■ **Source excerpt**:

* * * * *

The crucial point is that Nature, or the biosphere as a whole (the global, interconnected community of which our species is one in possibly eight or nine million), which is subject to the laws underpinning the functioning of the entire universe, though impersonal in its actions, offers us gifts, a livelihood, if we are smart enough to recognize this; and at the same time, lays on us the obligation to give back for the benefit of the whole.

 In a context of reciprocity, more questions abound: What can and should we humans offer of ourselves, or that is precious to us to ensure the continued health of the biosphere?

What actions can we take to maintain the reciprocal relationships so necessary to the proper functioning of ecosystems local, regional, continental and planetary?

How can we best use our talents, to benefit the whole enterprise, especially those, whether in kind or degree, that make us uniquely human?

Getting to choose is important 
Another important thing about sacrifice and reciprocity is the element of choice. These days, a prevailing ethic seems to be that if sacrifice is to be required, better that others should be made to sacrifice for the personal gain of those who are better off.

This attitude pinpoints the difference between willing and unwilling sacrifice and the importance of the context of reciprocity. Not for nothing are the environmentally damaged places where poor people, often of color, live called “sacrifice zones.”

Not by choice, these people lose freedom, health, livelihoods and communities, family bonds, and often their lives to the grinding demands of an economic system and society run by powerful entities and people that prize transactional, exploitive relationships above all else.

There is no reciprocity involved. Nothing is being made sacred.

These places ought to be called “scapegoat zones,” in the sense of the Ursula Le Guin parable, “The Ones Who Walk Away from Omelas.” And what happens when a civilization makes pretty much the whole planet a scapegoat zone?

In the question of the DAPL, the investors, the pipeline company and the mostly white citizens of Bismarck avoided making a potentially dangerous environmental tradeoff that would disadvantage their community by “sacrificing,” or scapegoating, the poorer people downriver and, with the collusion of the Federal Government, denying them the right to choose what tradeoffs and sacrifices they, themselves, were willing to make.

And none of these corporate and governmental entities were willing to give the Missouri River (including the watershed and all living denizens thereof) any “say” in the matter.

This, the water protectors turned on its head by rejecting imposed sacrifices and embracing others in alignment with their own values—and the river’s requirement that it be able to fulfill its life giving role in the landscape.

Any successful mitigation of climate change and environmental degradation on the necessary planetary scale will require a similar flip in societal values—and actions—from the merely transactional and exploitive to the reciprocal and regenerative. It will require millions, actually billions, of humans to change aspects of their lives, to become earth protectors, ecosystem protectors, and biosphere protectors.

This change will look very different in different parts of the world and will require very different kinds of sacrifices, from different groups of people, some of which actions might not be obvious or evident to the affluent westerner. It will also require certain kinds of social and environmental justice to take place that the wealthy and powerful will resist, are already resisting, mightily.

The reader will, I’m sure, immediately call to mind individuals, governments and corporations engaged in this last-ditch, retrograde resistance. Yet even they need clean air and water as a condition of life.

* * * * *

■ **Record set**:

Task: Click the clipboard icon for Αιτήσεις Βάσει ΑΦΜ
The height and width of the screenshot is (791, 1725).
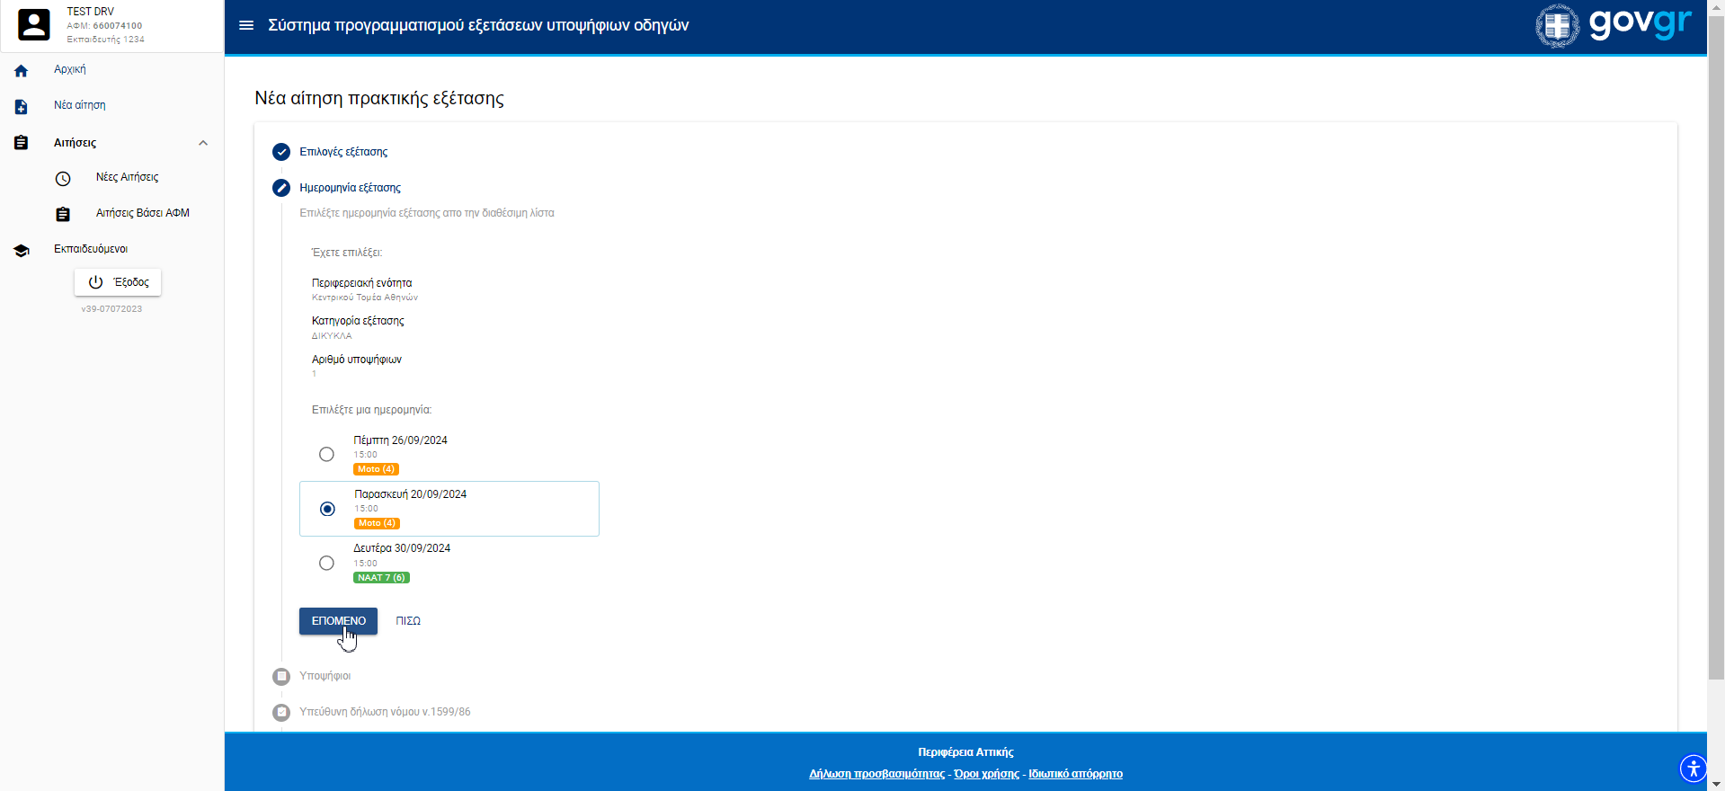Action: pos(63,215)
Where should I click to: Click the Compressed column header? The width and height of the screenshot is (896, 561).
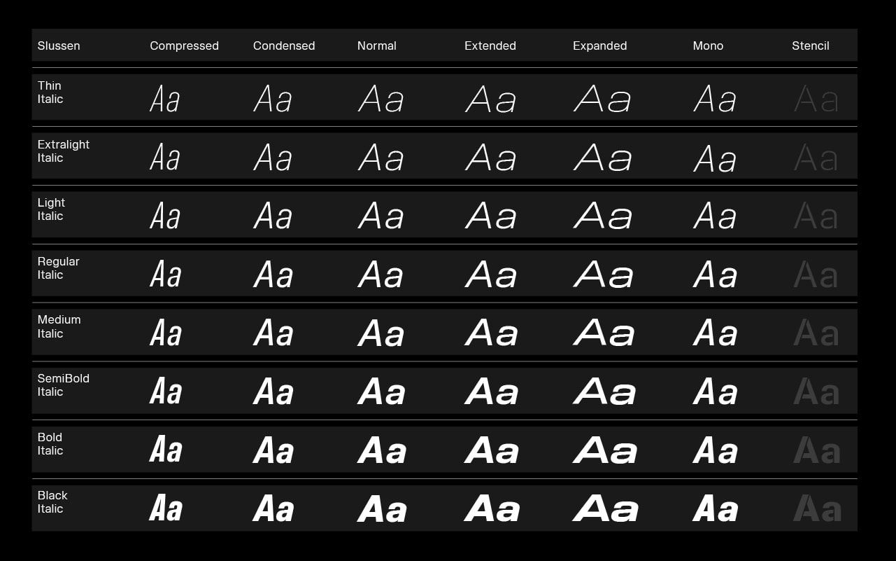coord(184,46)
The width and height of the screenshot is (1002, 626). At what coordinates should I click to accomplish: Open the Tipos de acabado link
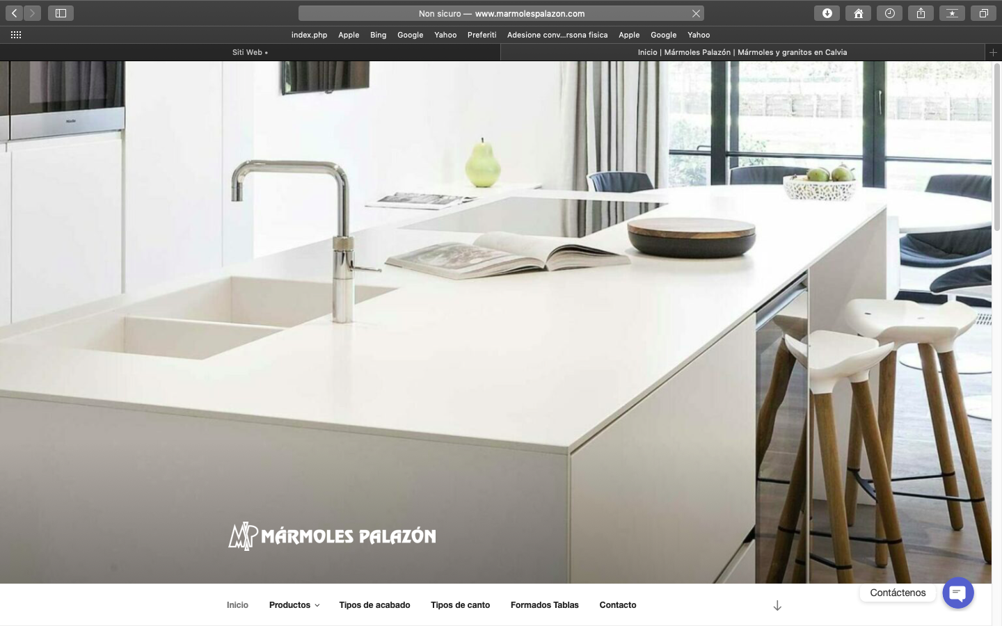click(374, 605)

* * * * *

■ **To do**: Please reproduce word for word the part of the essay on sacrifice and reciprocity above, starting at "Not by choice, these" and ending at "a scapegoat zone?".

■ **Result of the exercise**:
Not by choice, these people lose freedom, health, livelihoods and communities, family bonds, and often their lives to the grinding demands of an economic system and society run by powerful entities and people that prize transactional, exploitive relationships above all else.

There is no reciprocity involved. Nothing is being made sacred.

These places ought to be called “scapegoat zones,” in the sense of the Ursula Le Guin parable, “The Ones Who Walk Away from Omelas.” And what happens when a civilization makes pretty much the whole planet a scapegoat zone?